D’aucuns, à Izquierda Anticapitalista (IA), parti engagé dans l’aventure Podemos, y voient une dérive plébiscitaire, par les votes et plateformes Internet diluant le rôle des « cercles Podemos ». Au départ, Podemos se présente comme un outil politique dans les mains des gens « pour traduire l’indignation en force politique » (Iglesias, présentation inaugurale de Podemos). Ouverte à tous ceux qui luttent contre l’austérité autour d’un triptyque minimaliste (démocratie-souveraineté-droits sociaux), l’initiative fait souffler un vent nouveau sur l’action politique collective. Les représentants, principes politiques et codes éthiques sont choisis par des votes sur Internet, les élus s’engagent à ne pas toucher plus de trois fois le salaire minimum espagnol ni à cumuler des fonctions, à ne pas faire de leur charge publique un métier afin d’éviter la concentration du pouvoir, à adopter un financement participatif des campagnes (sans argent public ni prêt bancaire) et à offrir une transparence totale sur leurs dépenses. De plus, ces fameux cercles Podemos, géographiques et thématiques, se constituent sur le mode des assemblées citoyennes des Indignés, où chacun est prié de laisser à l’entrée sa chapelle, son sigle et son drapeau… pour le retrouver à la sortie. Ils entendent rompre avec les discussions interminables entre courants afin de se centrer sur la rédaction de propositions concrètes.

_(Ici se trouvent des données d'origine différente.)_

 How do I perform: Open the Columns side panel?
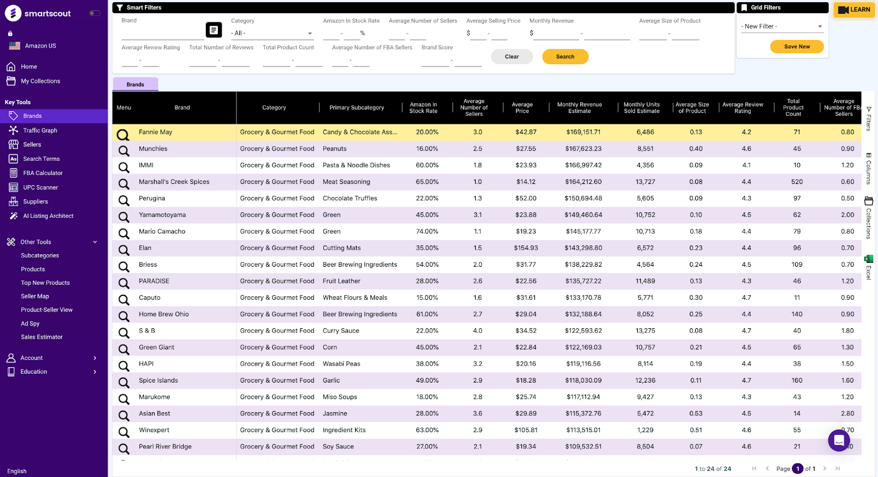coord(869,169)
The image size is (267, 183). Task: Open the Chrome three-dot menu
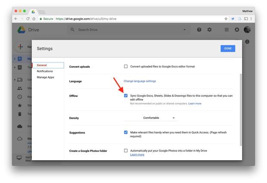coord(251,19)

La motion de Pablo Iglesias, en interdisant la double appartenance politique, marginaliserait ces concurrents d’IA. En outre, le choix de déléguer la rédaction du programme économique à deux économistes-experts déposséderait encore un peu plus le pouvoir à la base. La machine électorale, entend-on, aurait remplacé l’ambition de répartir le pouvoir des premiers jours.